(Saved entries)
++++

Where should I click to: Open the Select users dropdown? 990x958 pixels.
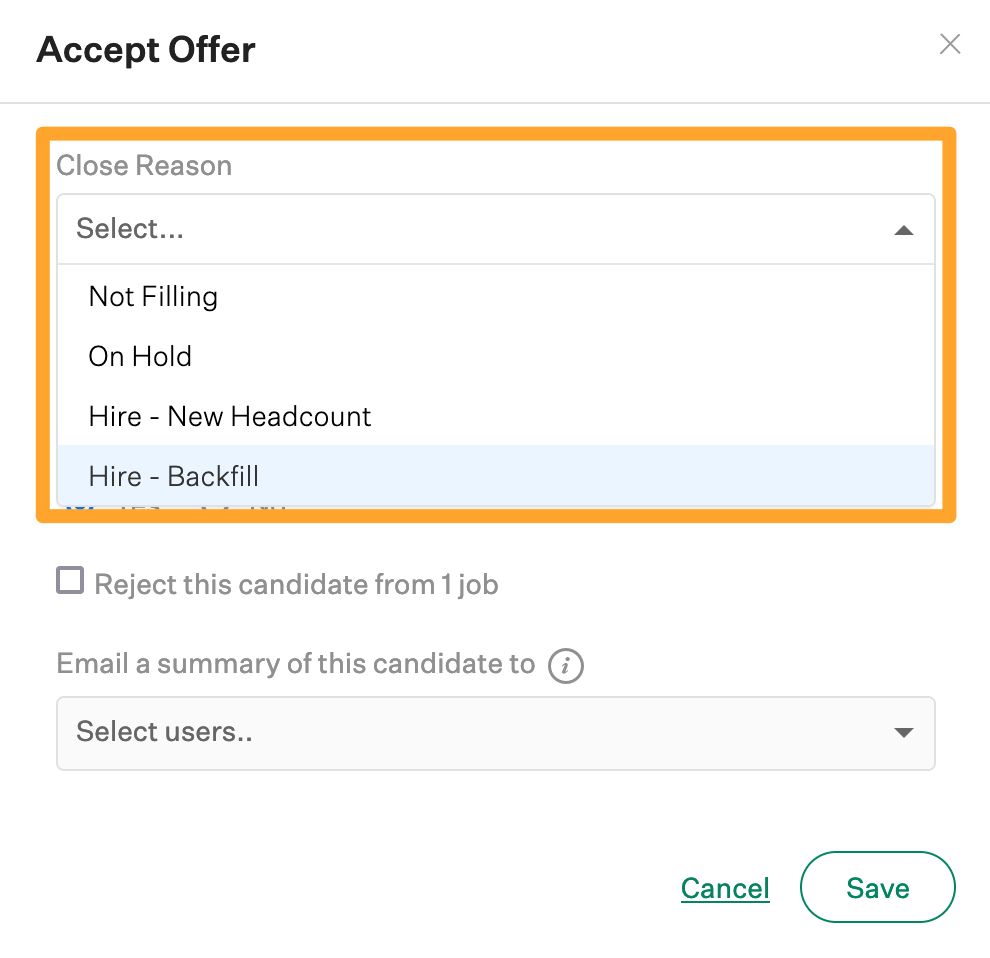coord(497,733)
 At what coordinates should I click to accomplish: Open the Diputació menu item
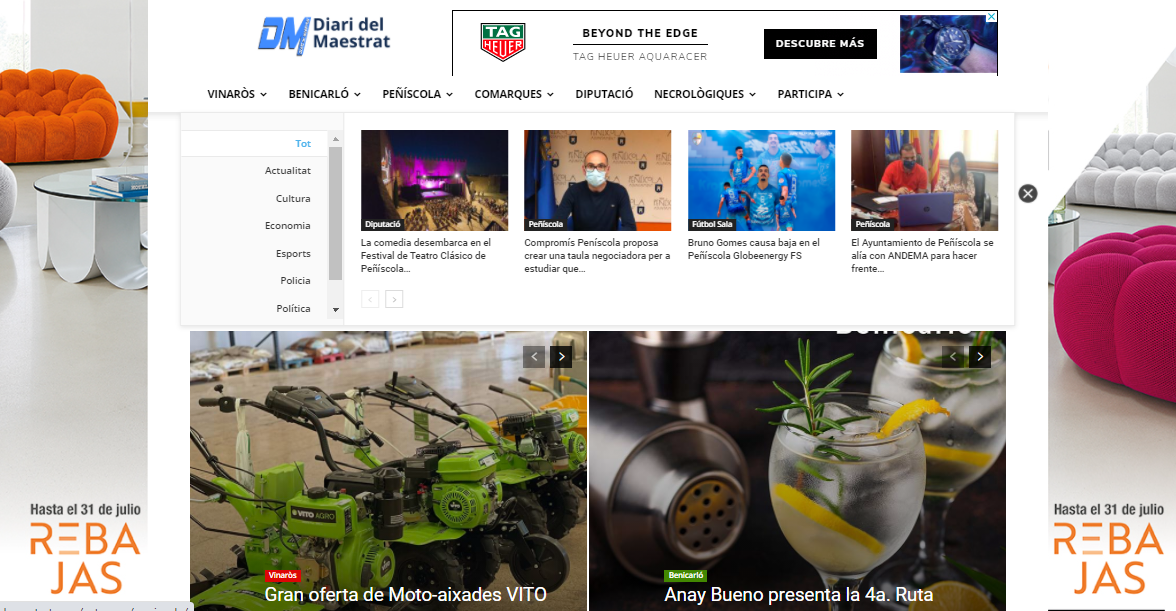[x=604, y=94]
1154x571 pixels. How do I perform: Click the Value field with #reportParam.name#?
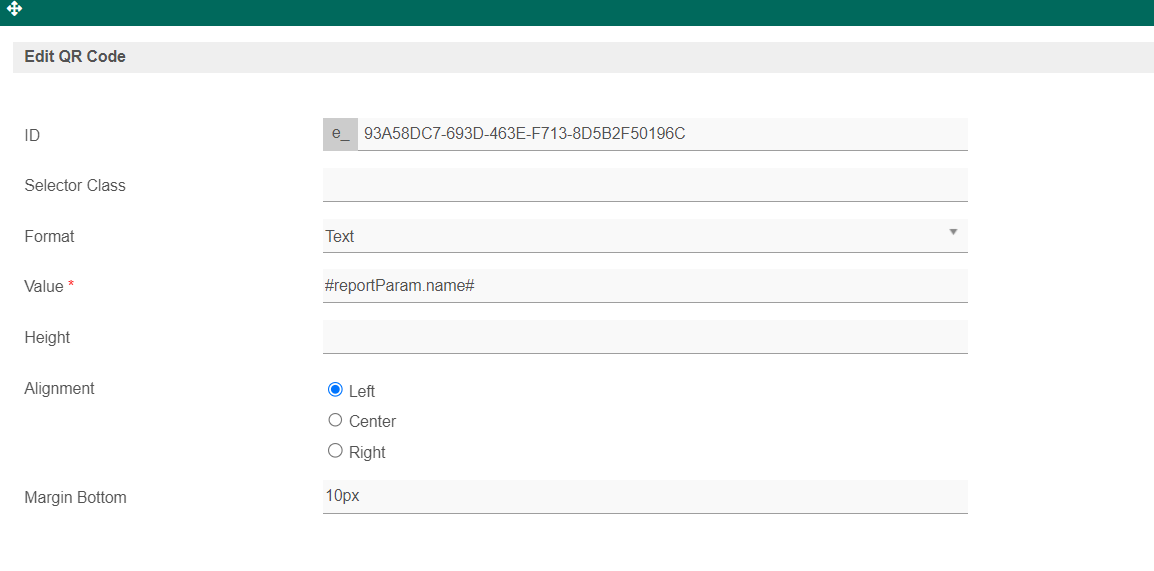click(x=645, y=286)
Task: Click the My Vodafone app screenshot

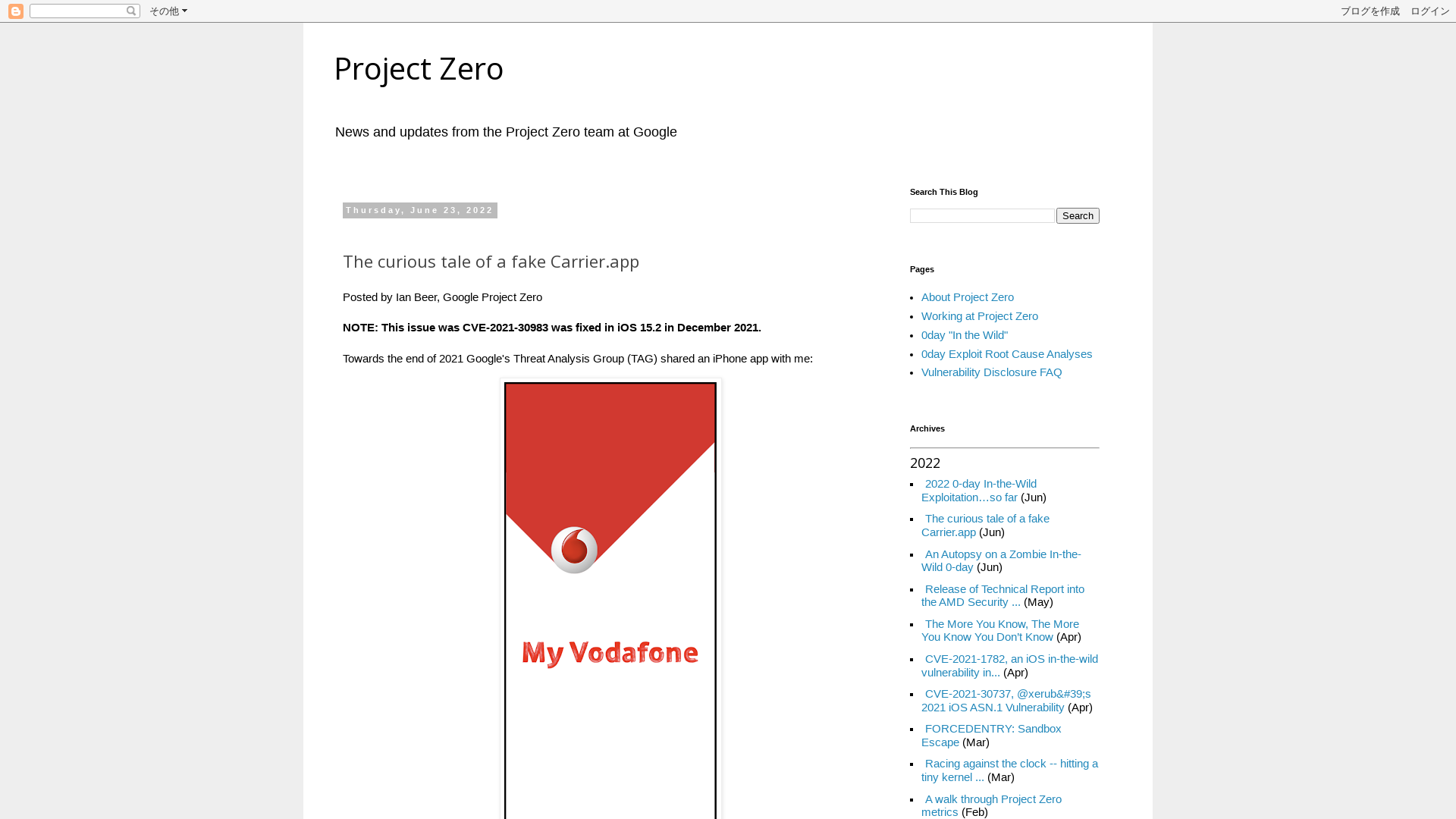Action: [610, 599]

++++

■ PROBLEM DESCRIPTION ■
The records above are to be transcribed in full, with images omitted.

■ RESULT FOR THIS EXERCISE ■
Where should I click to: Open the Select users dropdown? 990x958 pixels.
coord(497,733)
 At what coordinates should I click to accomplish: Open the Diputació menu item
[x=604, y=94]
1154x571 pixels. How do I perform: Click the Value field with #reportParam.name#?
click(x=645, y=286)
Task: Click the My Vodafone app screenshot

Action: [610, 599]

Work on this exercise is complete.